Beck Taxi has made it easier for restaurants, businesses and customers to coordinate deliveries, announcing a $10 flat rate for three-kilometre deliveries, plus an extra $2.50 for every additional kilometre.

By standardizing and publicizing the flat rate option, Beck is making it possible for restaurants in particular to take a customer’s delivery order and calculate the cost by taxi in advance.

“Most deliveries are within a three-kilometre radius anyway,” says Beck’s operations manager Kristine Hubbard.

Hubbard points out that the service and rates are not particularly new: Food, grocery and pharmacy deliveries have traditionally accounted for 15 to 20 per cent of Beck’s business long before the pandemic.

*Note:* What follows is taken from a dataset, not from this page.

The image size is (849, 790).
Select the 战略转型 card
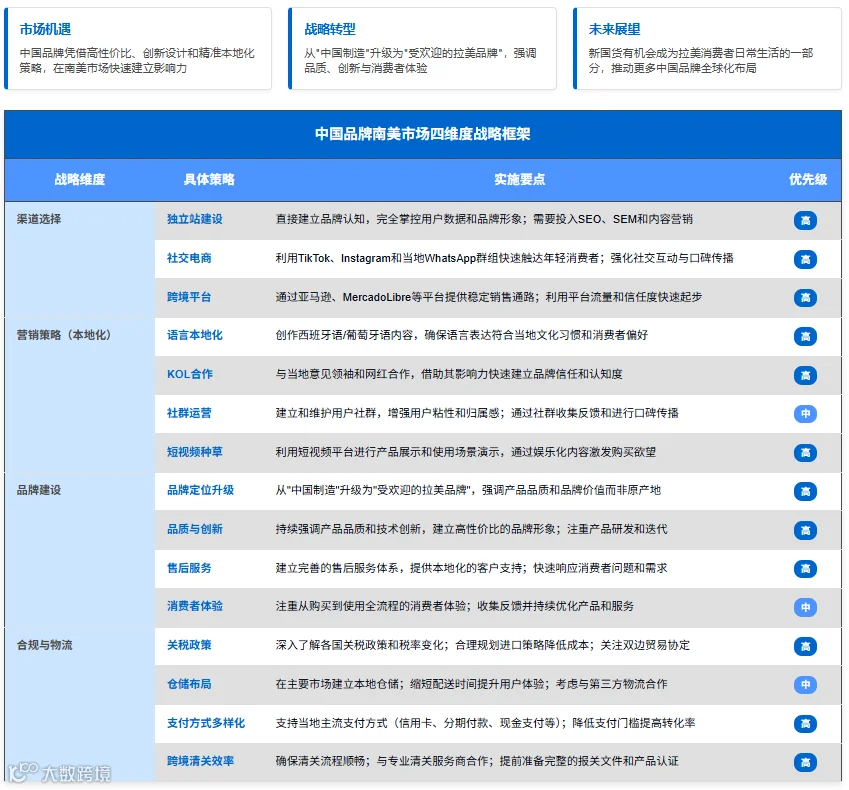click(422, 48)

But the company has noticed more interest in its delivery services since the lockdown began – particularly over the last couple weeks, after more restaurants began pushing back against the commissions charged by food delivery apps like UberEats.

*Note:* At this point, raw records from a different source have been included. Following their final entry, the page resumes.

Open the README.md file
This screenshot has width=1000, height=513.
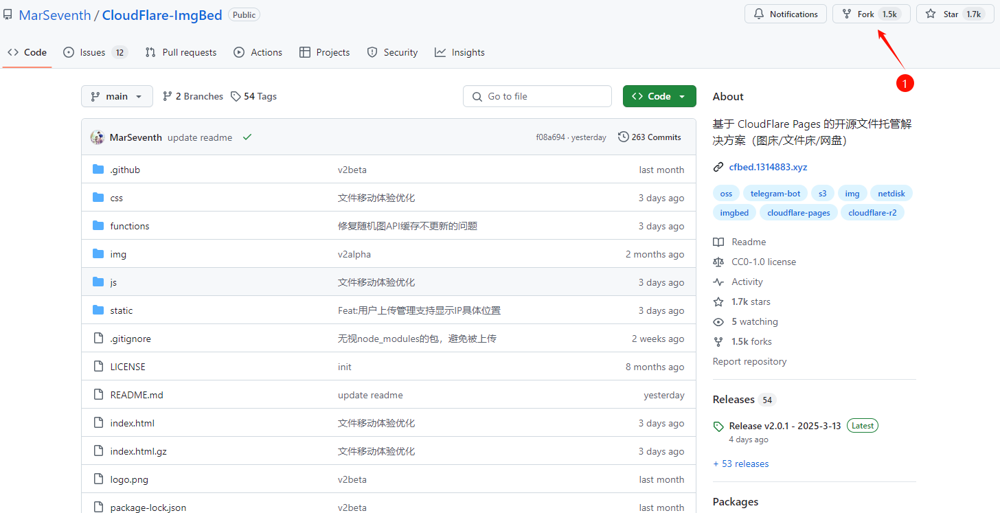(x=136, y=395)
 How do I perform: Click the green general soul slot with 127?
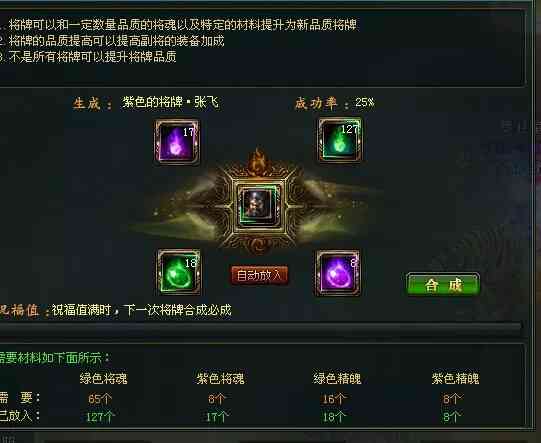click(x=340, y=140)
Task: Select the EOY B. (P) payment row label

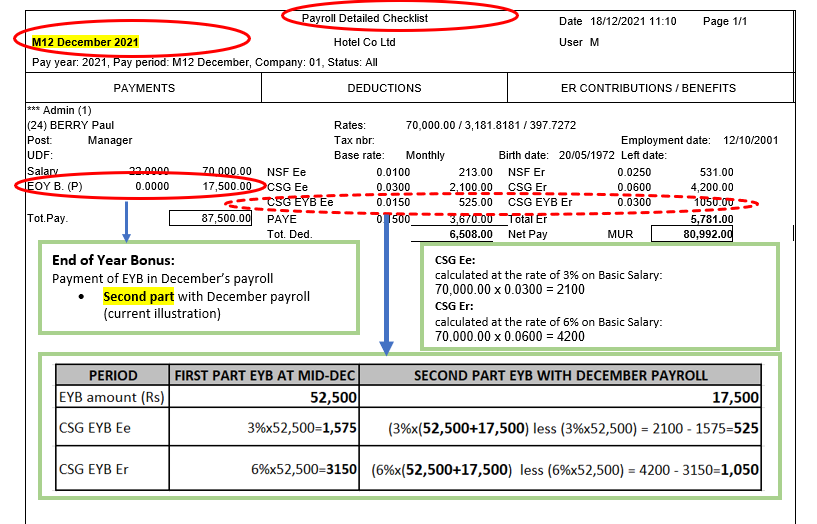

Hubbard adds that in some cases, customers pay more than $10 on delivery fees through other apps. That doesn’t include the commissions restaurants also pay, which in the case of UberEats adds up to 30 per cent. Restaurants like Il Fornello have begun weekly boycotts against UberEats on Wednesdays in protest, even if it means losing some business.

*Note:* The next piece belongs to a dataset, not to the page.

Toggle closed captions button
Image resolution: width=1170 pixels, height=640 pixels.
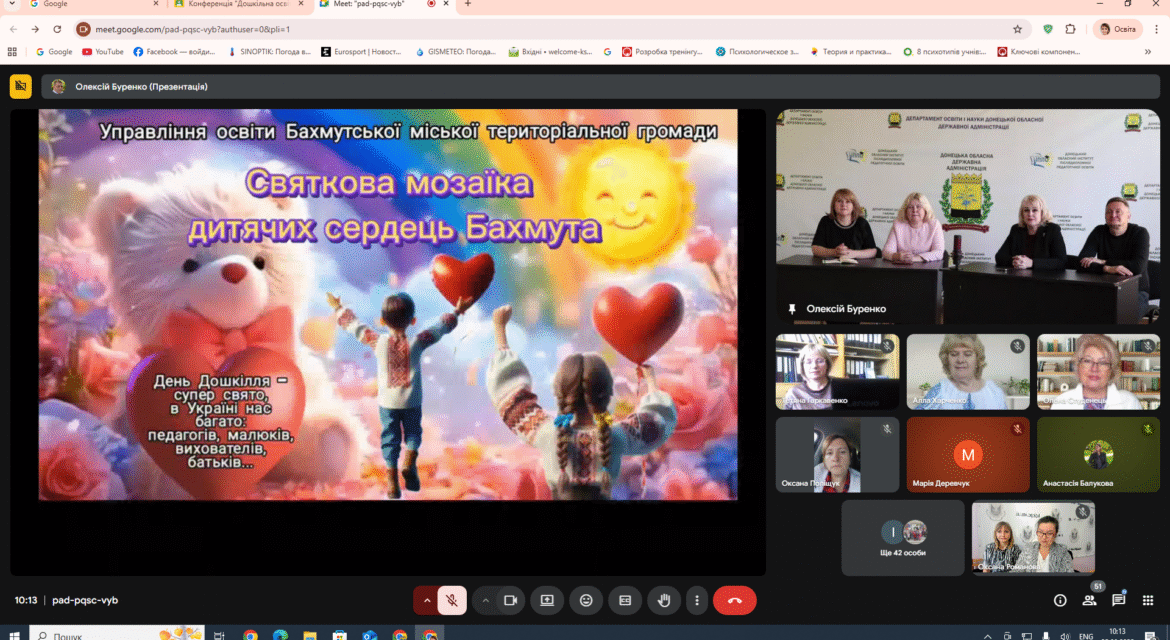coord(625,600)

“There’s a bit of a hostage scenario that these apps have presented for restaurants,” says Hubbard, recognizing that despite the exorbitant commissions, restaurants also rely on apps like UberEats to bring them traffic. “You’re damned if you do, damned if you don’t.”

Hubbard says some restaurants just eat the Beck delivery cost because it’s more favourable for the customer – and significantly less than the 30 per cent they would be paying otherwise.

Beck is currently operating with 300 cars at work. Their fleet has been reduced by 75 per cent during the COVID-19 pandemic, with drivers staying home either because they’re immuno-compromised or because they don’t want to risk infecting family members.

Three Beck drivers have tested positive for COVID-19, though there’s no telling whether they contracted it on the job.

“They’re all showing mild-ish symptoms,” says Hubbard, who worked with Toronto Public Health on the requisite protocols and contact tracing.

“Drivers are installing shields. The vast majority are wearing masks. And there are not multiple drivers working in any taxi the way you would see outside of these circumstances. So it’s a lot easier to help with tracing.”